Die präsentierten Beschlüsse werden dann als normative Kraft des Faktischen,  mit der Attitüde alternativlos zu sein den Bürgerinnen und Bürgern vorgesetzt. Reicht das aus um die Mitbürger/innen in politische Entscheidungen mit einzubinden?

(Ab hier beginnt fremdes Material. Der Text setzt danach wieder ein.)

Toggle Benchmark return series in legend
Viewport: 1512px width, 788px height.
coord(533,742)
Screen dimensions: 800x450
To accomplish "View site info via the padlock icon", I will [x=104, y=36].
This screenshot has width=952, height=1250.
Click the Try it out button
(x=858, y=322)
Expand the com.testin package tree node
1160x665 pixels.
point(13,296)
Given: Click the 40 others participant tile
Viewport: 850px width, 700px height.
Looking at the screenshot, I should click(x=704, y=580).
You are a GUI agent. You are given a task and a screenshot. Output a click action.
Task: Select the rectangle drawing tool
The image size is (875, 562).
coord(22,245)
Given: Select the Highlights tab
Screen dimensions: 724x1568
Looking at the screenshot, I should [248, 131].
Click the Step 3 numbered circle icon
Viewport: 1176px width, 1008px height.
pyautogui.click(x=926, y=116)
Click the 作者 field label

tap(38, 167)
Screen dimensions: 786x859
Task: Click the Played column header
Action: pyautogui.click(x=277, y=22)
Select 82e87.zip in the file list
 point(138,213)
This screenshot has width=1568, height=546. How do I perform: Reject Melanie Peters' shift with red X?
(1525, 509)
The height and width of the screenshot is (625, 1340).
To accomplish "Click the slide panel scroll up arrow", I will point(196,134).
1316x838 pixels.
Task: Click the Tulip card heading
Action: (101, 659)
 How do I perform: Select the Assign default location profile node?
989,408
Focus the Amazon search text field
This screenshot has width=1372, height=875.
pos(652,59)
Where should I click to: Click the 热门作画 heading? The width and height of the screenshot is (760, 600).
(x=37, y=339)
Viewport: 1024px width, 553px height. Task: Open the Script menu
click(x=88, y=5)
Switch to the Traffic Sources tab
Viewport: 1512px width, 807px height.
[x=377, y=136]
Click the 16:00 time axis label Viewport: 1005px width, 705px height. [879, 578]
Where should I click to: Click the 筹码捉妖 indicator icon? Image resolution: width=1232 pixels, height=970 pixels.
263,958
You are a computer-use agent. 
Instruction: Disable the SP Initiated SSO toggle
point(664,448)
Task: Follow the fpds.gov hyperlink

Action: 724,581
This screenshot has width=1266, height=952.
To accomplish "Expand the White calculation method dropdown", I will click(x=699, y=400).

Demokratie  bedeutet Herrschaft des Staatsvolkes.

Wenn Politiker allerdings meinen, sich ausschließlich auf das Legitimationsprinz des Mandates durch den Wähler stützen zu können, dann wird verkannt, dass in einer immer komplexer werdenden  Gesellschaft Transparenz und Offenheit die Grundpfeiler für die Akzeptanz von parlamentarischen Entscheidungen sind.

Vor Wahlen wird um den/die Bürger/in geworben, nach den Wahlen scheint der Kontakt  zum/zur Bürger/in nicht mehr wichtig zu sein.

Warum werden in Beelen Sachkundige Bürger nur aus den jeweiligen eigenen Parteien, meist aus dem Pool der bei der Wahl gescheiterten Kandidaten berufen?
Sind Bürger, die keiner Partei angehören nicht sachkundig genug für fachbezogene Sachthemen?

Vielleicht hätte man das Hauptschulbaudesaster durch wirkliche Sachkundige Bürger ohne Parteibuch verhindern können.

Parlamentarier die den öffentlichen politischen Diskurs scheuen und daher lieber Sachthemen in nichtöffentlichen Sitzungen platzieren, gefährden die Akzeptanz der demokratischen Grundordnung.

Im Gegensatz zu anderen Medien, steht unsere Redaktion seit nunmehr 7 Jahren nicht für Haus- und Hofberichterstattungen zur Verfügung, sondern beobachtet auch weiterhin „kritisch“ die Lokalpolitik, sowie die Ereignisse in und um Beelen!